▶ _Work to complete_:
Exact reproduction of all the data is needed.

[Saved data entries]
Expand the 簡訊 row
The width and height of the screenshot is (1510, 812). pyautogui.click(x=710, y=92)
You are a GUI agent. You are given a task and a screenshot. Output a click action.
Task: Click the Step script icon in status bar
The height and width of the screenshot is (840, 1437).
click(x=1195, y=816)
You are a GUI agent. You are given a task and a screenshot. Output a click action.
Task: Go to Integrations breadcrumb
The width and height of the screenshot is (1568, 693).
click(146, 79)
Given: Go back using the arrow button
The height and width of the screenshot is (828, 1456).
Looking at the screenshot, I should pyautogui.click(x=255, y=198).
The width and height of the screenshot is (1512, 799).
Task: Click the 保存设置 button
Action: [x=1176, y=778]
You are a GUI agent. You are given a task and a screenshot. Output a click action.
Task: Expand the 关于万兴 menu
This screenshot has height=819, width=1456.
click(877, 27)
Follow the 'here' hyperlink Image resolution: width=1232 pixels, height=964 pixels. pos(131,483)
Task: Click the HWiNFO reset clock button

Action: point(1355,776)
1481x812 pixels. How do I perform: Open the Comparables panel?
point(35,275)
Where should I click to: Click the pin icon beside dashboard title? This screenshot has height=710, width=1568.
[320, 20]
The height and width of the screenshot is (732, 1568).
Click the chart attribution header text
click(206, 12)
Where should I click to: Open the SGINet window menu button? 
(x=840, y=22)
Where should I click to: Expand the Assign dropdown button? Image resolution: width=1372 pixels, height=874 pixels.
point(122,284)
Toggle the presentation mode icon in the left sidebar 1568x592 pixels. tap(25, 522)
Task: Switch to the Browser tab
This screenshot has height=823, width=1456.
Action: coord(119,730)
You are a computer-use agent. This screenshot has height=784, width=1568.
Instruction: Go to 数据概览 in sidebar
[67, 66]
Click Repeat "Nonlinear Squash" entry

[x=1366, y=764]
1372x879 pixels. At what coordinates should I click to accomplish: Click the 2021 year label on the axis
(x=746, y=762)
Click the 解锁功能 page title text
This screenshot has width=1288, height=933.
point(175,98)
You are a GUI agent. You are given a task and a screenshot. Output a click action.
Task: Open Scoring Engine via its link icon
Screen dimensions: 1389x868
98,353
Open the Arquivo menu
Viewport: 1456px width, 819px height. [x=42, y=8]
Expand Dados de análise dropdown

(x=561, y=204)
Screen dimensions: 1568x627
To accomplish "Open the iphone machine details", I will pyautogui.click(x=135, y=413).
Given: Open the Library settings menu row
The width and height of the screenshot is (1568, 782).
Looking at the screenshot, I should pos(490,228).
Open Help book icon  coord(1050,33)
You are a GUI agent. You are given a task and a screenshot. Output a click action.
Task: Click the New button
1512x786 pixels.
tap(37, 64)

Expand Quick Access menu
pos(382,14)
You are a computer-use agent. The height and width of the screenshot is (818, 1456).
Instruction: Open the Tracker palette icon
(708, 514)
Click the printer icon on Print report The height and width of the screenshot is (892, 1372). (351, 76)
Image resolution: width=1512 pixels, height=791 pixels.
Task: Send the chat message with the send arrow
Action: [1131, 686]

▶ _Response area_:
Expand the 簡訊 row
The width and height of the screenshot is (1510, 812). pyautogui.click(x=710, y=92)
You are a GUI agent. You are given a task and a screenshot. Output a click action.
Task: Click the Step script icon in status bar
The height and width of the screenshot is (840, 1437).
click(x=1195, y=816)
You are a GUI agent. You are given a task and a screenshot. Output a click action.
Task: Go to Integrations breadcrumb
The width and height of the screenshot is (1568, 693).
click(146, 79)
Given: Go back using the arrow button
The height and width of the screenshot is (828, 1456).
Looking at the screenshot, I should pyautogui.click(x=255, y=198).
The width and height of the screenshot is (1512, 799).
Task: Click the 保存设置 button
Action: [x=1176, y=778]
You are a GUI agent. You are given a task and a screenshot. Output a click action.
Task: Expand the 关于万兴 menu
This screenshot has height=819, width=1456.
click(877, 27)
Follow the 'here' hyperlink Image resolution: width=1232 pixels, height=964 pixels. pos(131,483)
Task: Click the HWiNFO reset clock button

Action: point(1355,776)
1481x812 pixels. How do I perform: Open the Comparables panel?
point(35,275)
Where should I click to: Click the pin icon beside dashboard title? This screenshot has height=710, width=1568.
[320, 20]
The height and width of the screenshot is (732, 1568).
Click the chart attribution header text
click(206, 12)
Where should I click to: Open the SGINet window menu button? 
(x=840, y=22)
Where should I click to: Expand the Assign dropdown button? Image resolution: width=1372 pixels, height=874 pixels.
point(122,284)
Toggle the presentation mode icon in the left sidebar 1568x592 pixels. tap(25, 522)
Task: Switch to the Browser tab
This screenshot has height=823, width=1456.
Action: coord(119,730)
You are a computer-use agent. This screenshot has height=784, width=1568.
Instruction: Go to 数据概览 in sidebar
[67, 66]
Click Repeat "Nonlinear Squash" entry

[x=1366, y=764]
1372x879 pixels. At what coordinates should I click to accomplish: Click the 2021 year label on the axis
(x=746, y=762)
Click the 解锁功能 page title text
This screenshot has width=1288, height=933.
point(175,98)
You are a GUI agent. You are given a task and a screenshot. Output a click action.
Task: Open Scoring Engine via its link icon
Screen dimensions: 1389x868
98,353
Open the Arquivo menu
Viewport: 1456px width, 819px height. [x=42, y=8]
Expand Dados de análise dropdown

(x=561, y=204)
Screen dimensions: 1568x627
To accomplish "Open the iphone machine details", I will pyautogui.click(x=135, y=413).
Given: Open the Library settings menu row
The width and height of the screenshot is (1568, 782).
Looking at the screenshot, I should pos(490,228).
Open Help book icon  coord(1050,33)
You are a GUI agent. You are given a task and a screenshot. Output a click action.
Task: Click the New button
1512x786 pixels.
tap(37, 64)

Expand Quick Access menu
pos(382,14)
You are a computer-use agent. The height and width of the screenshot is (818, 1456).
Instruction: Open the Tracker palette icon
(708, 514)
Click the printer icon on Print report The height and width of the screenshot is (892, 1372). (351, 76)
Image resolution: width=1512 pixels, height=791 pixels.
Task: Send the chat message with the send arrow
Action: [1131, 686]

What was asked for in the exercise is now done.